[Stored entries]
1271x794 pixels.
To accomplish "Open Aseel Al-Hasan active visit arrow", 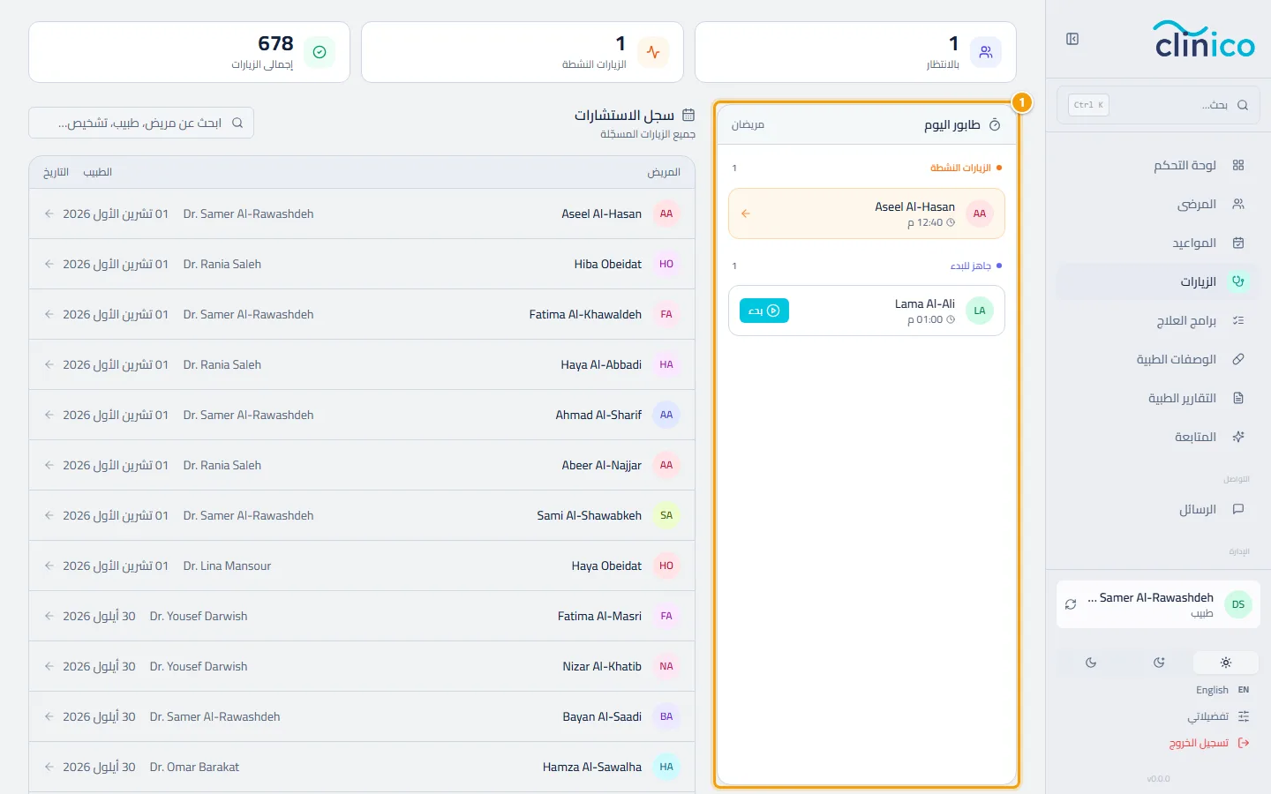I will tap(746, 213).
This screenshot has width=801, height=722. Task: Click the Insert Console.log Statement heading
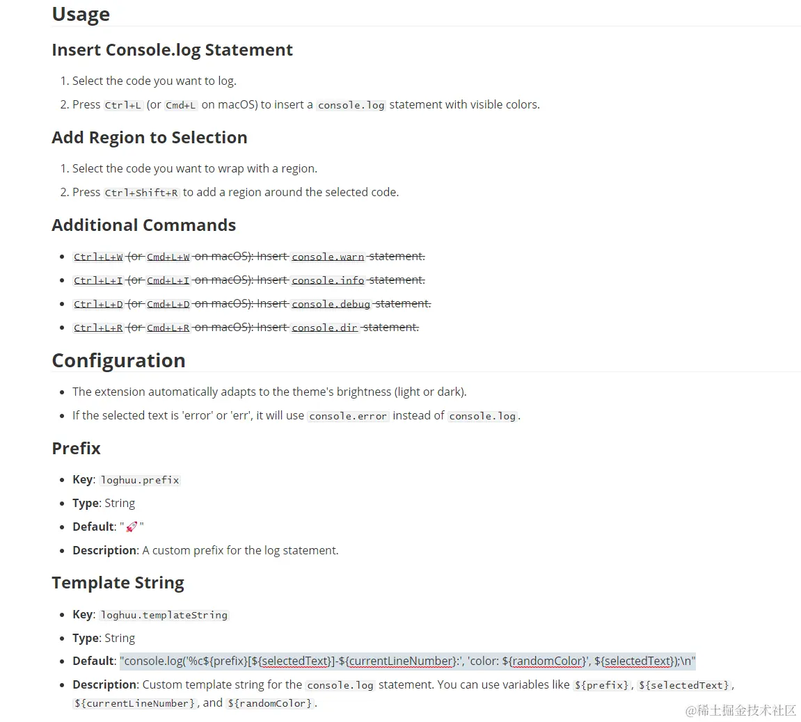[172, 50]
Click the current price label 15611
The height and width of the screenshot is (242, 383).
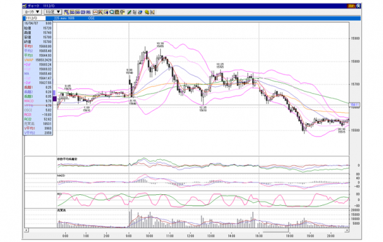354,105
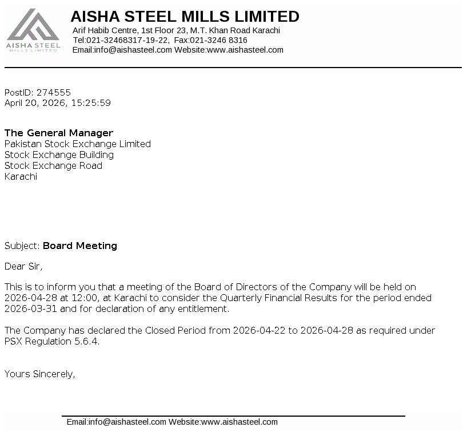467x435 pixels.
Task: Click the Yours Sincerely closing
Action: 40,374
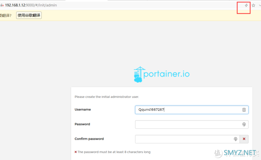This screenshot has height=160, width=261.
Task: Click into the Password input field
Action: pyautogui.click(x=187, y=124)
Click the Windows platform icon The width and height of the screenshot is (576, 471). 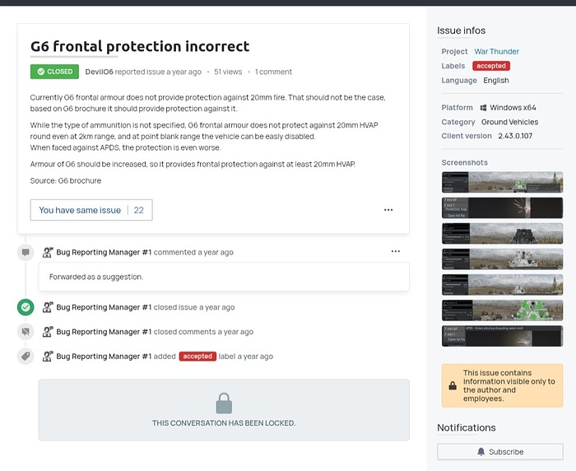pyautogui.click(x=481, y=107)
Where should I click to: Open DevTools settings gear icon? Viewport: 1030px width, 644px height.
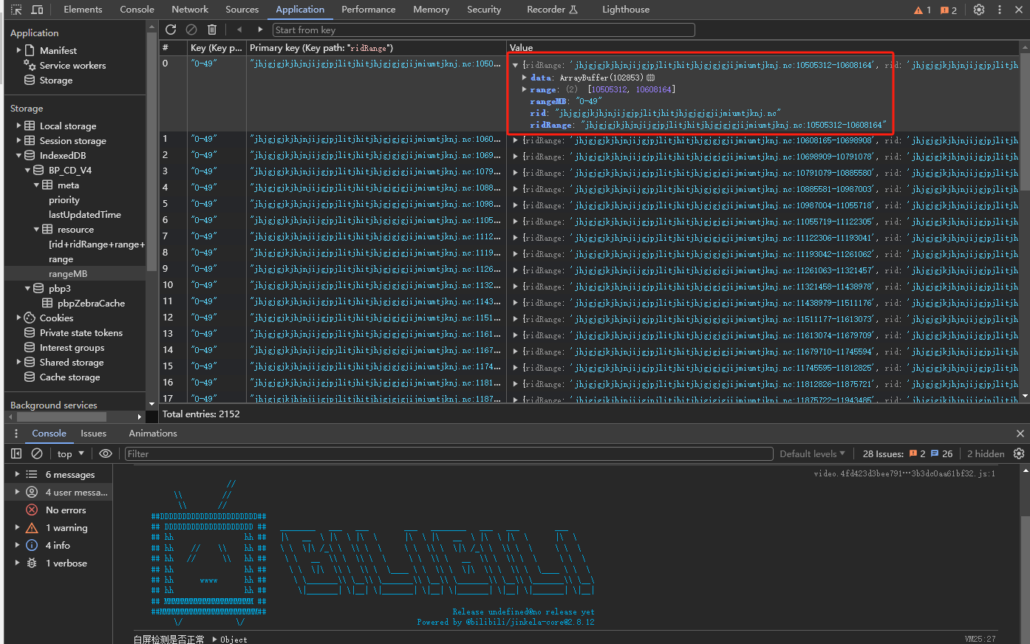coord(979,10)
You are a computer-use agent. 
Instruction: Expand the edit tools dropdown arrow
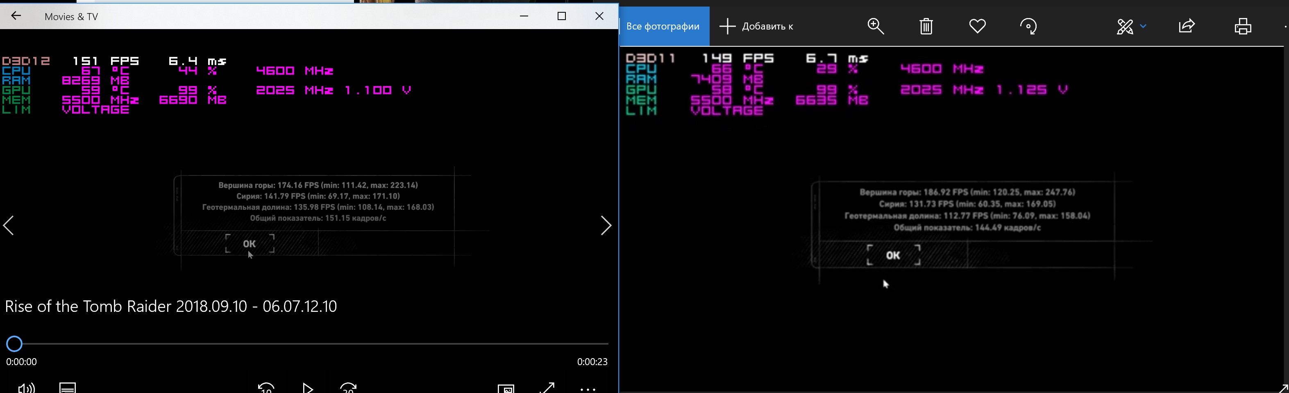tap(1143, 26)
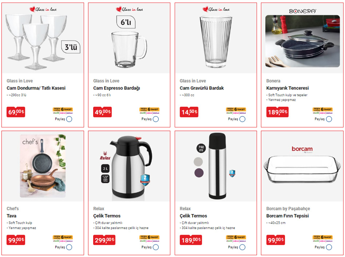Click the 6 Taksit badge on Tava card
Screen dimensions: 345x257
point(63,238)
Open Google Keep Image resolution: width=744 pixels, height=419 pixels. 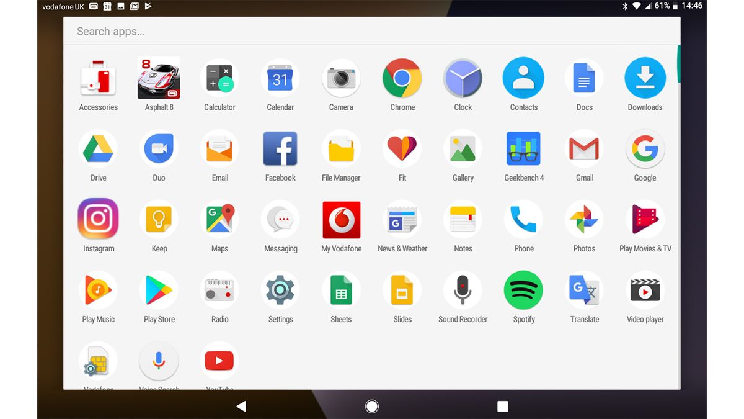point(159,219)
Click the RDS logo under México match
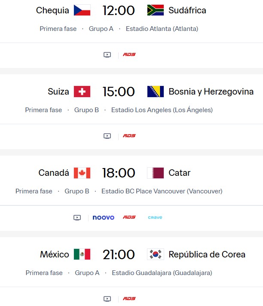This screenshot has height=306, width=263. point(129,299)
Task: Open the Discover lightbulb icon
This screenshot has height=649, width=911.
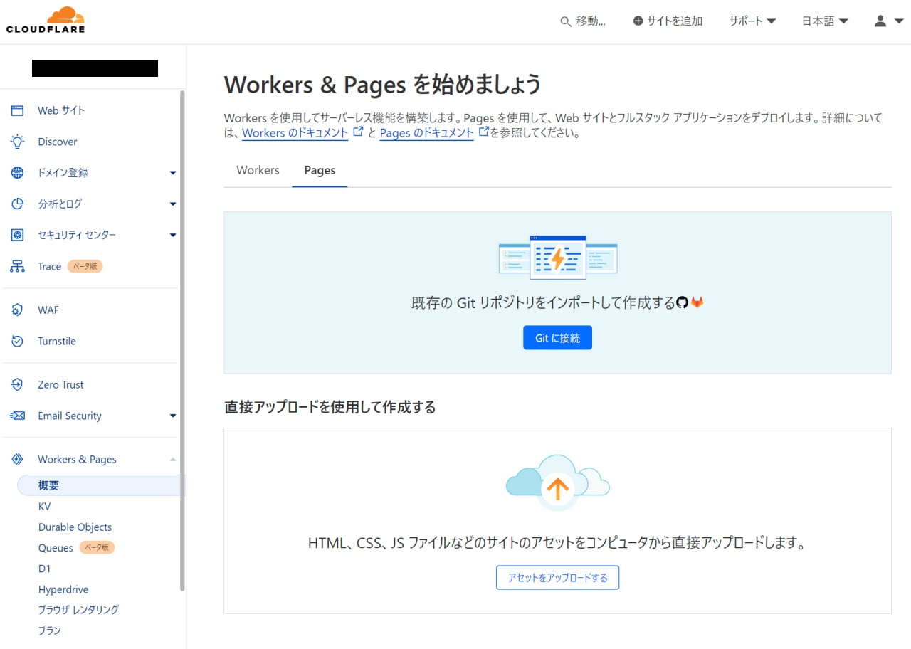Action: tap(18, 142)
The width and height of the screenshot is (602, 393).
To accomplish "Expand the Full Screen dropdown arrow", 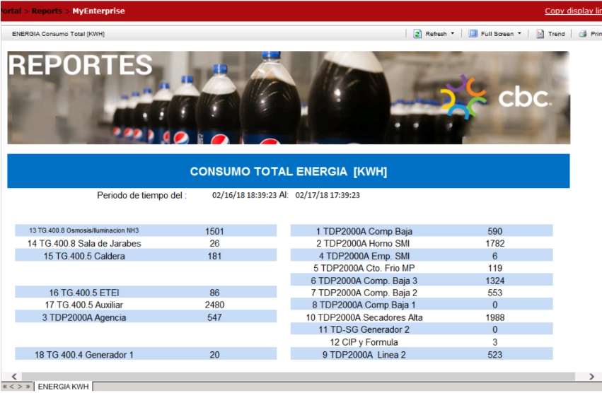I will point(519,34).
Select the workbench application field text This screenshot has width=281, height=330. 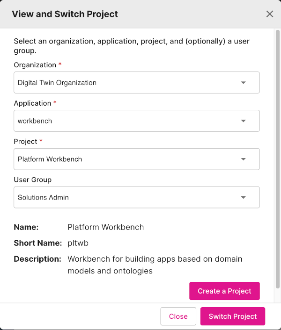coord(35,121)
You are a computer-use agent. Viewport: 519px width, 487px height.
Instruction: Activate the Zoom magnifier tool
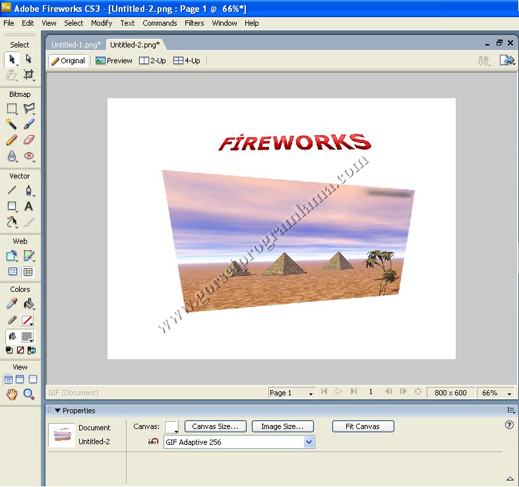tap(28, 394)
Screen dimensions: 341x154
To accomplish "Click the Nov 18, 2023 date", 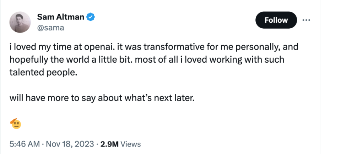I will point(69,144).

» Directions
Keep to the lines above from the line with "This screenshot has width=801, height=722." to the line with "Click the current price label 15611", and set down exactly those, inclusive, with nothing else and every picture left out.

» Your solution
This screenshot has width=801, height=722. Task: Click the Insert Console.log Statement heading
[172, 50]
Click the current price label 15611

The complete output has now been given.